La scrittura è stata il tramite tra il pubblico e il privato e grazie al rapporto uomo Dio si è definita nelle singolarità di ciascuno scrivente. È così che alla scrittura ufficiale è andata affiancandosi quella privata e quindi intima.
Il rapporto di intimità uomo Dio evidenziato dalla scrittura privata è passato attraverso la forma di ringraziamento e adorazione, quindi di preghiera. La preghiera scritta ha preso così forma di confessione non sempre pubblicamente esternata, definendo i confini tra gli officianti del culto e il semplice fedele. I profeti diventano emissari della volontà divina che va resa nota a tutta la comunità. Sono gli antesignani dei poeti vate, d'intercessione tra Dio e l'uomo.
La scrittura asettica, senza alcun riflesso psicologico ed emozionale, è impossibile da realizzare, ma proprio in Oriente attraverso gli ideogrammi si è cercato di rafforzare il valore estetico della grafia in rapporto e agli argomenti sacri e a quelli burocratici.

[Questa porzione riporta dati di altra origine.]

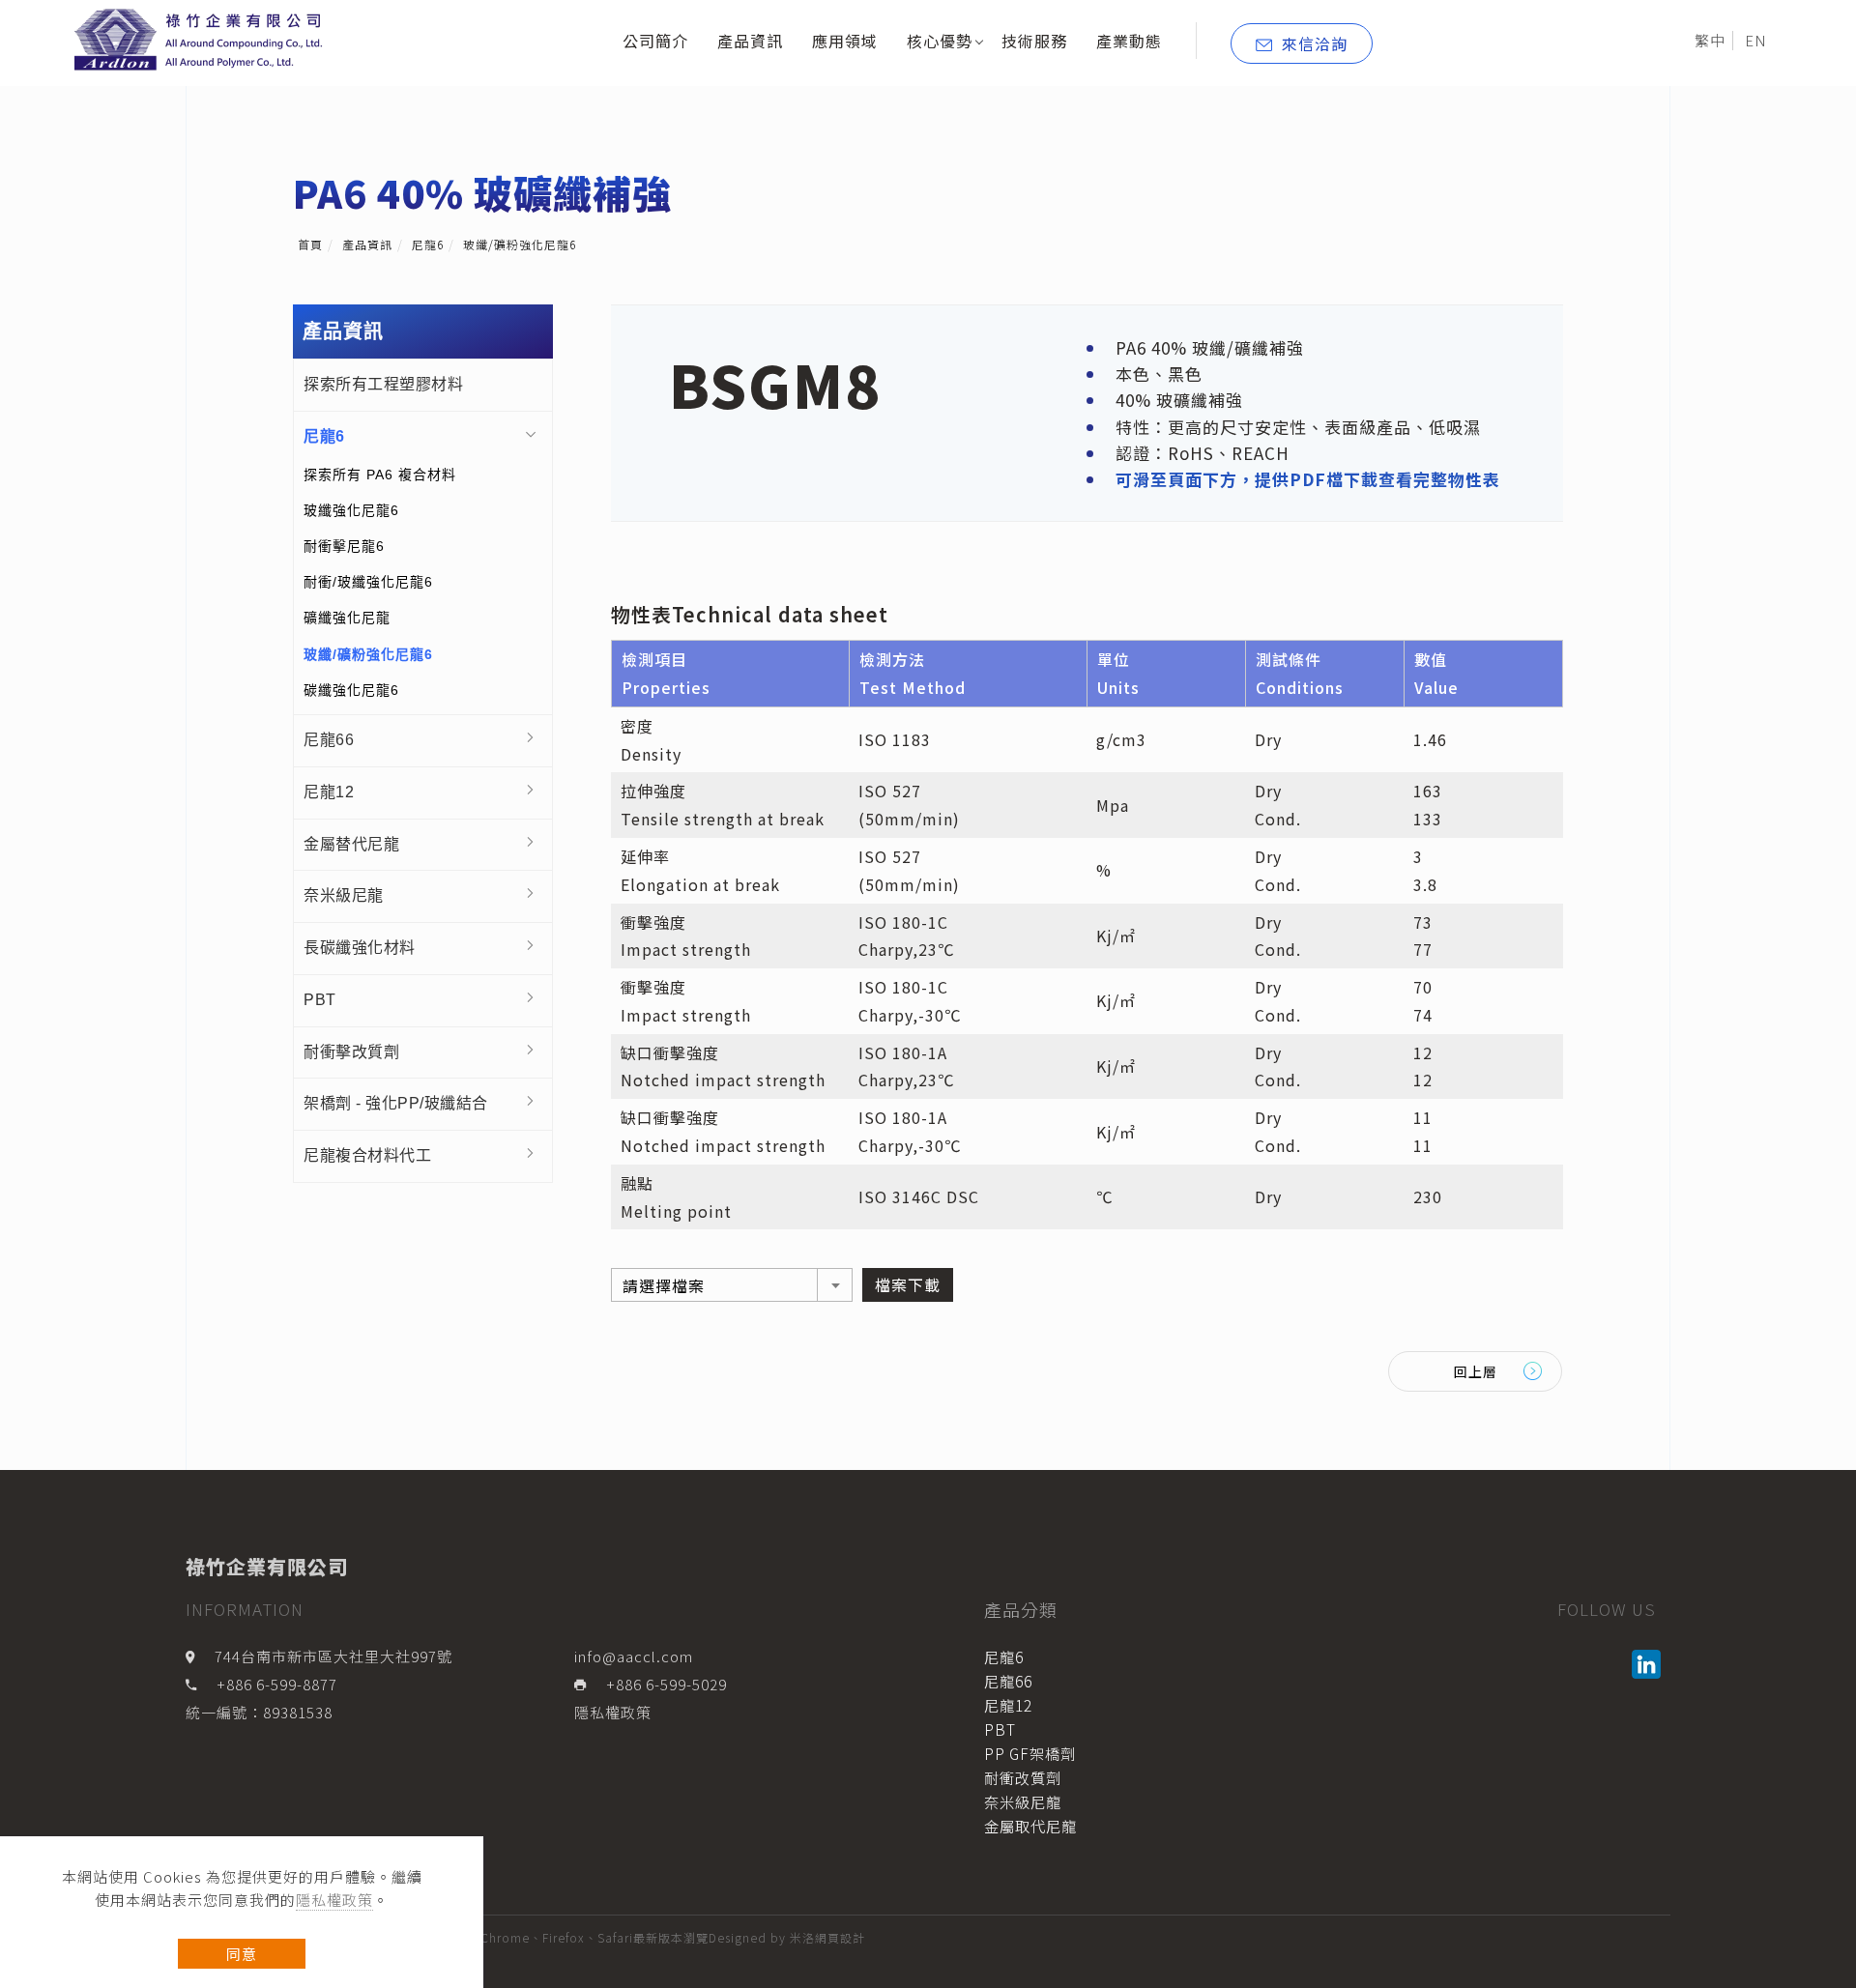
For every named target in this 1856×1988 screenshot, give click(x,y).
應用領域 (845, 40)
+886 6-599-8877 (277, 1684)
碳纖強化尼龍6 (351, 690)
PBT (320, 1000)
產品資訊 (750, 40)
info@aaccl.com (633, 1656)
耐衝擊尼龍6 (344, 546)
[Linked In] (1648, 1664)
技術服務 (1034, 40)
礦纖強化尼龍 (347, 617)
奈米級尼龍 (344, 895)
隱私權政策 (334, 1899)
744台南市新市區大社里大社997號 (333, 1656)
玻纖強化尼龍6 (351, 510)
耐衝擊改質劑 (351, 1052)
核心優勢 (939, 40)
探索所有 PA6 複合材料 (380, 474)
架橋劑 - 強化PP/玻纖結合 (396, 1103)
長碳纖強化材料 (360, 947)
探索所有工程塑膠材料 (383, 384)
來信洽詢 (1315, 43)
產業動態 (1129, 40)
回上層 (1475, 1371)
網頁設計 (840, 1937)
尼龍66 (329, 740)
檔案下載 (908, 1284)
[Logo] (202, 37)
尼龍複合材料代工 (367, 1155)
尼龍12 (329, 792)
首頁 (310, 244)
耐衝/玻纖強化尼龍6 (368, 582)
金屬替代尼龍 (351, 844)
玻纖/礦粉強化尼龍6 (519, 244)
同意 (241, 1954)
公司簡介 (655, 40)
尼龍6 (428, 244)
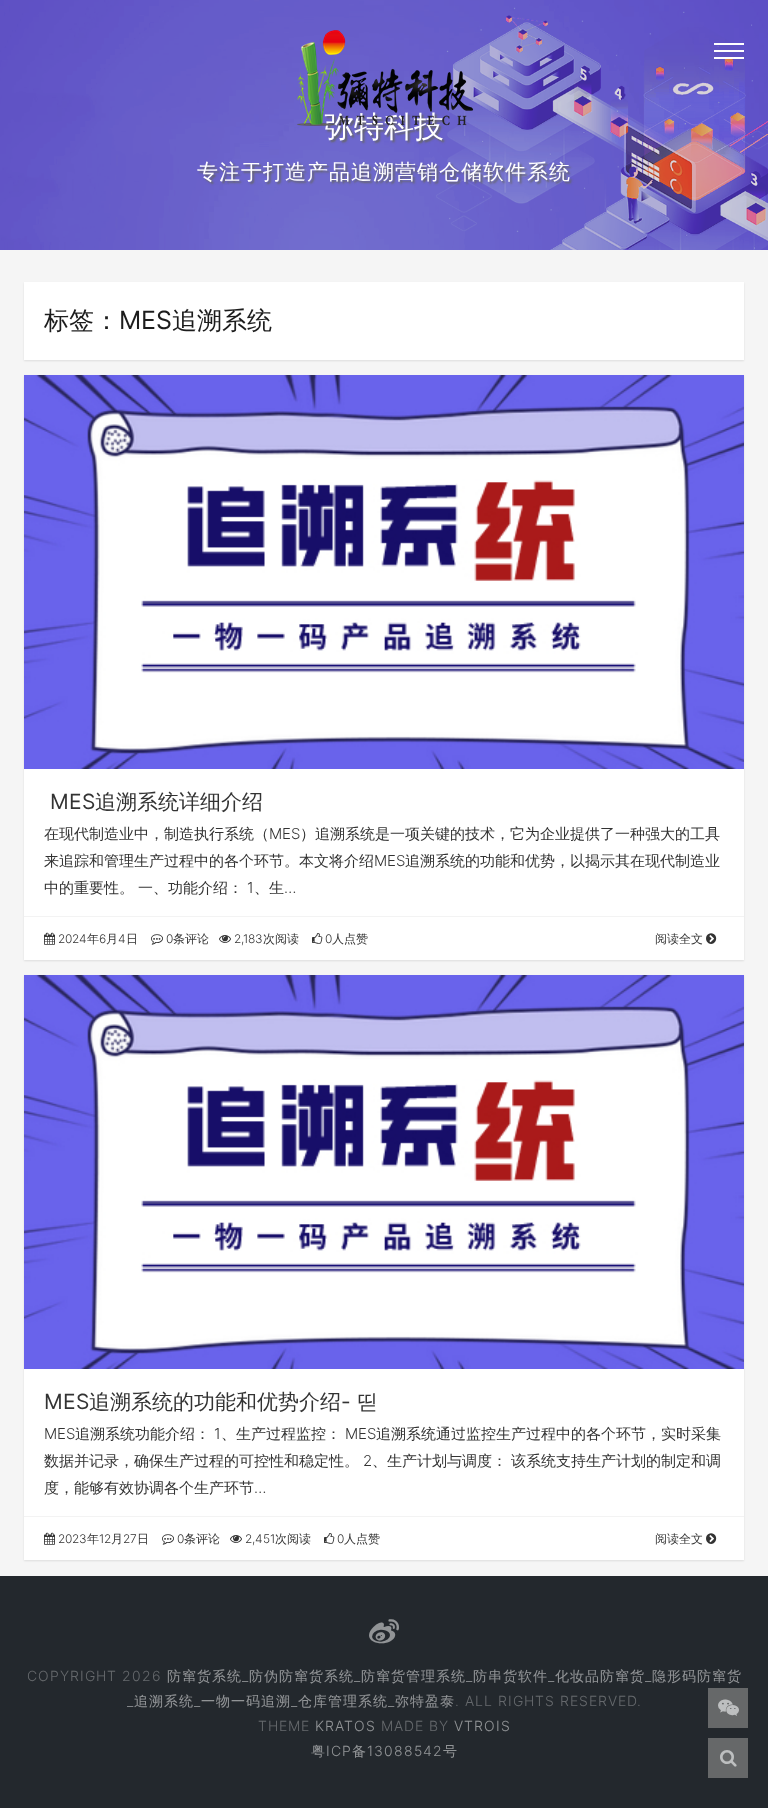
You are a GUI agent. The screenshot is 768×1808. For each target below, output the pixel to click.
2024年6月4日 (96, 938)
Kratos (345, 1725)
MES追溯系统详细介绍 (153, 801)
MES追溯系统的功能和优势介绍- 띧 (211, 1401)
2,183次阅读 (265, 938)
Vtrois (482, 1725)
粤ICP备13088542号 (384, 1750)
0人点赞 (345, 938)
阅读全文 (680, 938)
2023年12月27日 (102, 1538)
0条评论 (186, 938)
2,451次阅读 (276, 1538)
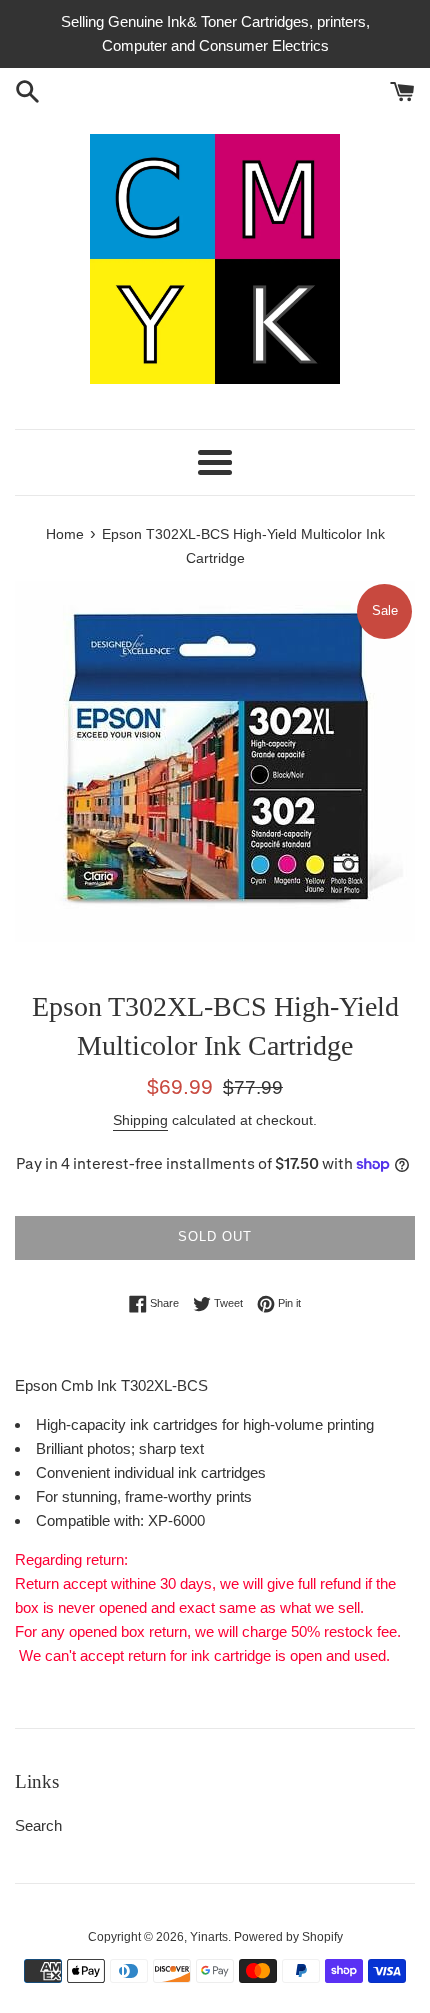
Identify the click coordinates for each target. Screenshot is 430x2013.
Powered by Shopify (288, 1937)
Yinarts (209, 1937)
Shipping (140, 1120)
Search (38, 1825)
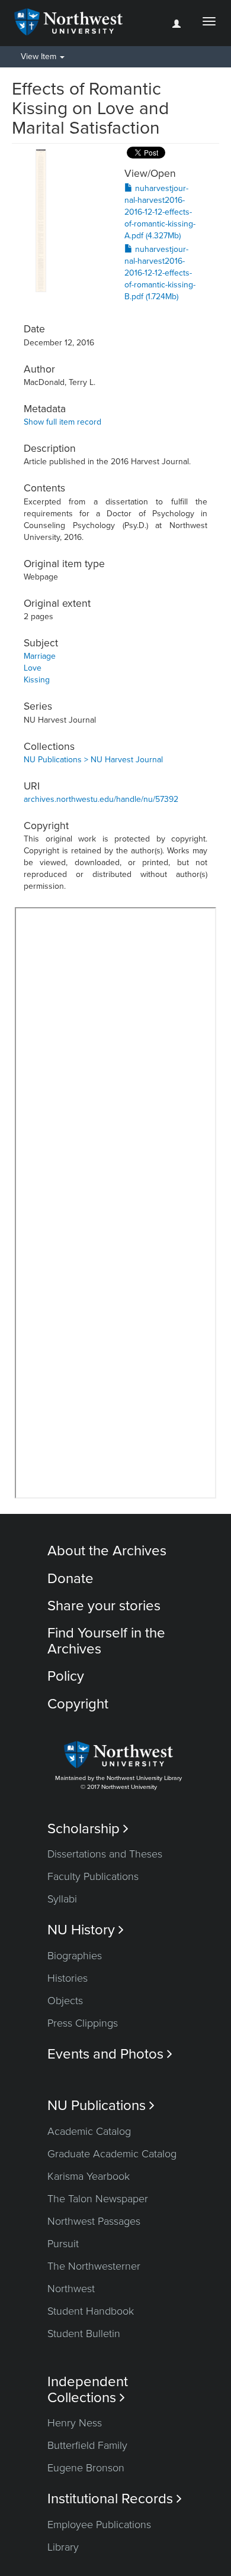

La burocrazia di un ordinamento sociale schematizzato e ben strutturato ha aiutato a separare il documento dal testo vero e proprio, allargando la forbice tra la scrittura privata e quella ufficiale. L'abilità creativa relativa alla scrittura di fede ha portato l'individuo a esprimere se stesso attraverso il proprio legame con Dio, facendo derivare il principio secondo cui è l'Alto a ispirare la bellezza dell'uomo.